**What is being asked:**
Line by line, set down all the data below exactly, omitting any picture.

[Saved data entries]

>>>

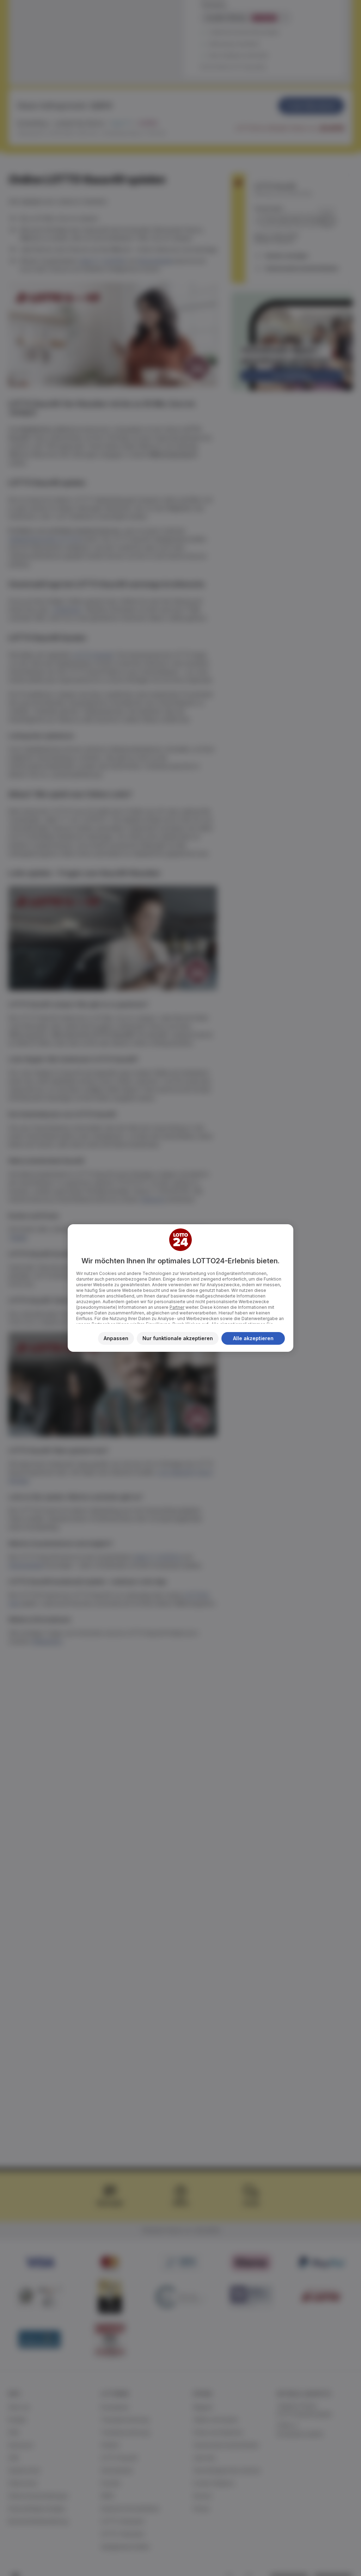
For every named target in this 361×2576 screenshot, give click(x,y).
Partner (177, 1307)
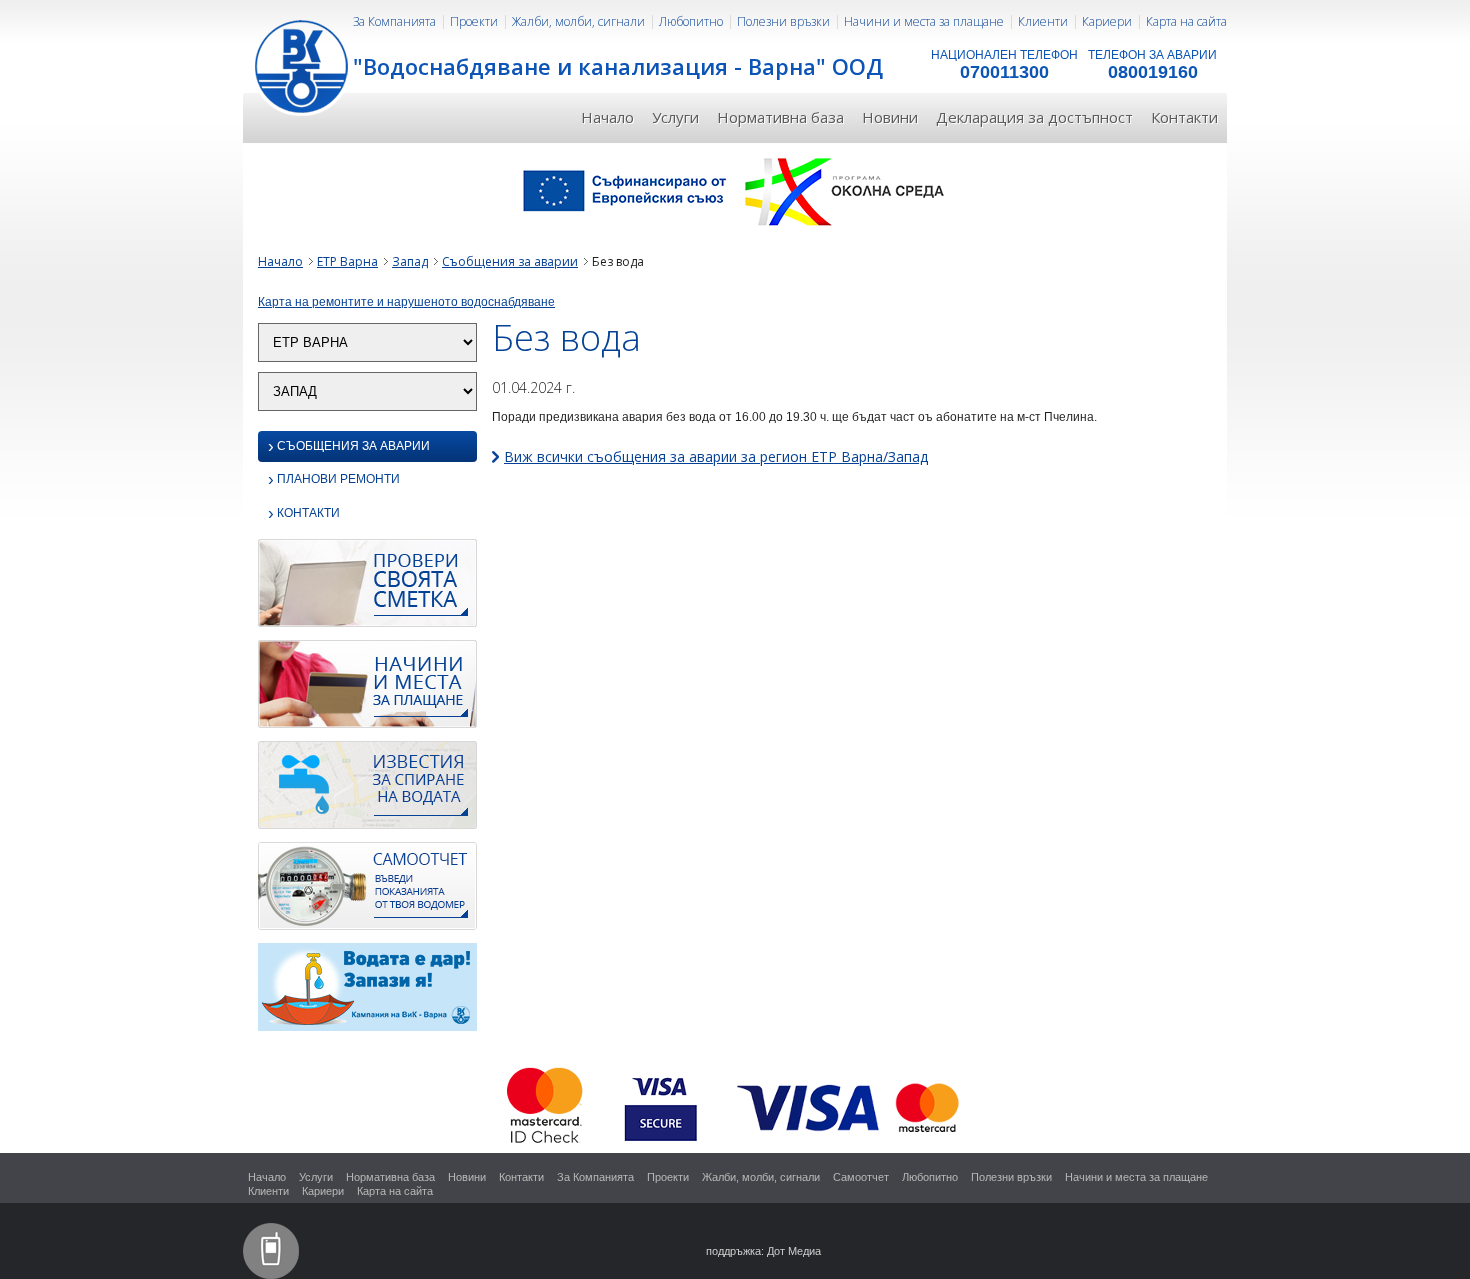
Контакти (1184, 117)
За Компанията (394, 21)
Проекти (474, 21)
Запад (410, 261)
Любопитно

<<<

**Response for this exercise:**
For every named target in this 361×2576 screenshot, give click(x,y).
Partner (177, 1307)
Контакти (1184, 117)
За Компанията (394, 21)
Проекти (474, 21)
Запад (410, 261)
Любопитно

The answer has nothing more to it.